- From: Ralph R. Swick <swick@w3.org>
- Date: Wed, 21 Sep 2005 15:52:19 -0400
- To: public-swbp-wg@w3.org
(Chris brought this to my attention in the context of 'can we edit this in place?' I'm not sure of the answer yet to Chris' question, as it depends on how much the WG wants to change.) At 04:32 PM 6/22/2005 -0400, Steven Wartik wrote [1]: >Figure 3 has a class named "Book". However, the RDF/XML for approach 3 has a class with ID "BookAboutAnimals". [1] http://lists.w3.org/Archives/Public/public-swbp-wg/2005Jun/0069.html There are several discrepancies between the figures, the N3 text in the body of the Classes As Values Note [2], and the associated N3 and RDF/XML files. Steve (mis) identified one issue but there are others. [2] http://www.w3.org/TR/2005/NOTE-swbp-classes-as-values-20050405/ I don't claim the following is a complete list of issues with the .n3 and .owl code files: In Approach 1 the N3 in the body of the document includes two rdfs:seeAlso statements that are not shown in Figure 1. (The N3 also includes :bookTitle properties that are implicit in the figure.) These seeAlso statements do not appear to add much to the example.
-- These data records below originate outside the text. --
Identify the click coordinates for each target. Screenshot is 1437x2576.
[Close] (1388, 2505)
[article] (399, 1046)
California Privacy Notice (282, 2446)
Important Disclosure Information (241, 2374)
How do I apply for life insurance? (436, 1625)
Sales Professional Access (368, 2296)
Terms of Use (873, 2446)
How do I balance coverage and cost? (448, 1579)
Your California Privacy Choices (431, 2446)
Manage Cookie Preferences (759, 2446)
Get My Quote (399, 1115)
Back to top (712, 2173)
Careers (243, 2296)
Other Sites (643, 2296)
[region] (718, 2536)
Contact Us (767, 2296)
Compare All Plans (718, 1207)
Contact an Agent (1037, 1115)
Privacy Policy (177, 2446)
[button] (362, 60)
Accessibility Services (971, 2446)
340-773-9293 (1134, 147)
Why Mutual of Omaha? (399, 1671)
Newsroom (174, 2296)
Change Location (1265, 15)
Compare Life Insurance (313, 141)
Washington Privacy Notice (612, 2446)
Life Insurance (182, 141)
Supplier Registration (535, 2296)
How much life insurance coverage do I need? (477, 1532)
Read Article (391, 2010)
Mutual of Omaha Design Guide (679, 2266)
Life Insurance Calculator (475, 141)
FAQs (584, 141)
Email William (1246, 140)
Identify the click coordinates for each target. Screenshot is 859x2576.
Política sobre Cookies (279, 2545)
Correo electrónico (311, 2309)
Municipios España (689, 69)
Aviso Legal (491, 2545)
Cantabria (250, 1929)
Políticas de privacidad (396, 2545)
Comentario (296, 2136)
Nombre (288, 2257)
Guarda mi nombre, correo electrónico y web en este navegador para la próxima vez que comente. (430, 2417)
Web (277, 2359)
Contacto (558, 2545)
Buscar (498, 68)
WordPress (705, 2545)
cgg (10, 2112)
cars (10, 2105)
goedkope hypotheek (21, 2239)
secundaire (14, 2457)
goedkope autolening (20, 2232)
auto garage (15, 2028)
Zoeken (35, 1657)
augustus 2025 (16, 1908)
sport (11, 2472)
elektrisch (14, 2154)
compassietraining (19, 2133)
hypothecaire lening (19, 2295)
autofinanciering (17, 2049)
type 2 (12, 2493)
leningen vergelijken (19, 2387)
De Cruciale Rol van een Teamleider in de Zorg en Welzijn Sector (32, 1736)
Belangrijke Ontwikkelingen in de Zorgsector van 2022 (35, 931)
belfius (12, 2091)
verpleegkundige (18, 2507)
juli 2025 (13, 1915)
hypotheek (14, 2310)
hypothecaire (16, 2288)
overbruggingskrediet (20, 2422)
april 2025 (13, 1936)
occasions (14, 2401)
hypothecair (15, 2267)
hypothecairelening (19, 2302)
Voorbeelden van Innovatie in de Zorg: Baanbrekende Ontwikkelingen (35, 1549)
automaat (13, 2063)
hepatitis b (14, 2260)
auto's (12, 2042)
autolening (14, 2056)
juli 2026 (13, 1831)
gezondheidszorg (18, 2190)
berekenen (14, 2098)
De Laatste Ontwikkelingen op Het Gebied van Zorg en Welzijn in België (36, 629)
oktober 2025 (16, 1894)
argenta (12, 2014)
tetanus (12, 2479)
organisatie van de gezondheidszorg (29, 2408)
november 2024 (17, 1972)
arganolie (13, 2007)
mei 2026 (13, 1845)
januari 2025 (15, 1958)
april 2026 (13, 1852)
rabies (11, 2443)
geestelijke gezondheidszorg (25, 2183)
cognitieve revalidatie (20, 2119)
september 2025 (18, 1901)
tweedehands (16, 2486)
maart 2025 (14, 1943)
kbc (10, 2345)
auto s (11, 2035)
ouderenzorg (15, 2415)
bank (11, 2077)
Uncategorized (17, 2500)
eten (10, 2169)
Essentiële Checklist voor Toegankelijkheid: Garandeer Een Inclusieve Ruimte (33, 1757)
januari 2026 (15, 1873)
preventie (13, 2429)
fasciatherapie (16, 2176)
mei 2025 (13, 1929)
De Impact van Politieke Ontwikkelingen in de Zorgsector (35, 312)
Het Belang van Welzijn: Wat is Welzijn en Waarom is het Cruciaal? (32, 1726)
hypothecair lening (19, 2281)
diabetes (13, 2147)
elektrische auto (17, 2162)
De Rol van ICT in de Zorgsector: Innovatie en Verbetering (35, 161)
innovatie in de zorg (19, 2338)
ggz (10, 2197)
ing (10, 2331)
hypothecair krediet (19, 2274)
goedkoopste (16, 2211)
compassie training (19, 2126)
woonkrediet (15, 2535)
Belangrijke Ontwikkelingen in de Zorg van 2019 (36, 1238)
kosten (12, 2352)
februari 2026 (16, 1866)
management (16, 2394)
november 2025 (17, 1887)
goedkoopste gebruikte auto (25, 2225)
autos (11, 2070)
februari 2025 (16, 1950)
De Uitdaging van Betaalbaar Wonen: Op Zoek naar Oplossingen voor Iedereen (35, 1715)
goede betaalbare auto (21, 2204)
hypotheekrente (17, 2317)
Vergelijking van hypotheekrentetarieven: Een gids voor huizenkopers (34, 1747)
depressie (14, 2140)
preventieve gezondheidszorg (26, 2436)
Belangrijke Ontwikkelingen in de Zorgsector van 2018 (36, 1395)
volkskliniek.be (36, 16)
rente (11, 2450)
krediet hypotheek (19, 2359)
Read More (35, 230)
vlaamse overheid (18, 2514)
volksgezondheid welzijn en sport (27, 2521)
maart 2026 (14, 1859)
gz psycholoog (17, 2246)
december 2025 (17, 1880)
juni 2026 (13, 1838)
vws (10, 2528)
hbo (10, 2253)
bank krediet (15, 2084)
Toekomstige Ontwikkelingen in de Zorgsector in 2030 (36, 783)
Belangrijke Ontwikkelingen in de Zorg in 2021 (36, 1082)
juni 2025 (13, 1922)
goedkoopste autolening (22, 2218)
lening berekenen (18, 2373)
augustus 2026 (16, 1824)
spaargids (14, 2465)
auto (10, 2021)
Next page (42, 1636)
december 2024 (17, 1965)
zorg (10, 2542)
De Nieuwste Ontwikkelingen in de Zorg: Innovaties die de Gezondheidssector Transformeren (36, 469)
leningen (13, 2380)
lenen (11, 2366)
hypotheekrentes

I also suspect that better practice for the intended semantics would be to use dc:identifier rather than rdfs:seeAlso. One of the two books has an owl:sameAs statement giving the same object URI; this almost certainly should be dc:identifier rather than owl:sameAs. books2.n3, books2.owl, books3.n3, and books3.owl also contain these unnecessary rdfs:seeAlso statements. books1.n3 has @prefix default: <http://protege.stanford.edu/swbp/books1.owl#> . whereas books1.owl has xml:base="http://protege.stanford.edu/swbp/books1.owl" (note the missing '#' -- this is a bug. Probably best to avoid xml:base for this purpose and use an xmlns declaration explicitly.) books3.n3 fails to force an effective base URI of http://protege.stanford.edu/swbp/books1.owl# so it does not generate precisely the same triples as books3.owl The real typo in books3.n3 and books3.owl (also books2.n3 and books2.owl) is that BookAboutAnimals is not explicitly declared to be rdfs:subClassOf :Book to follow with Figures 2 and 3. I think the approach 3 range restriction on dc:subject would be more clear if the class AnimalSubject were defined, with that being the parentSubject of LionSubject. That would then be the full analog of the approach 1 and 2 examples. So I'm not sure how to respond to the comment in [1]. It's a bit off the mark but it did point out some true flaws in the N3 and RDF/XML files.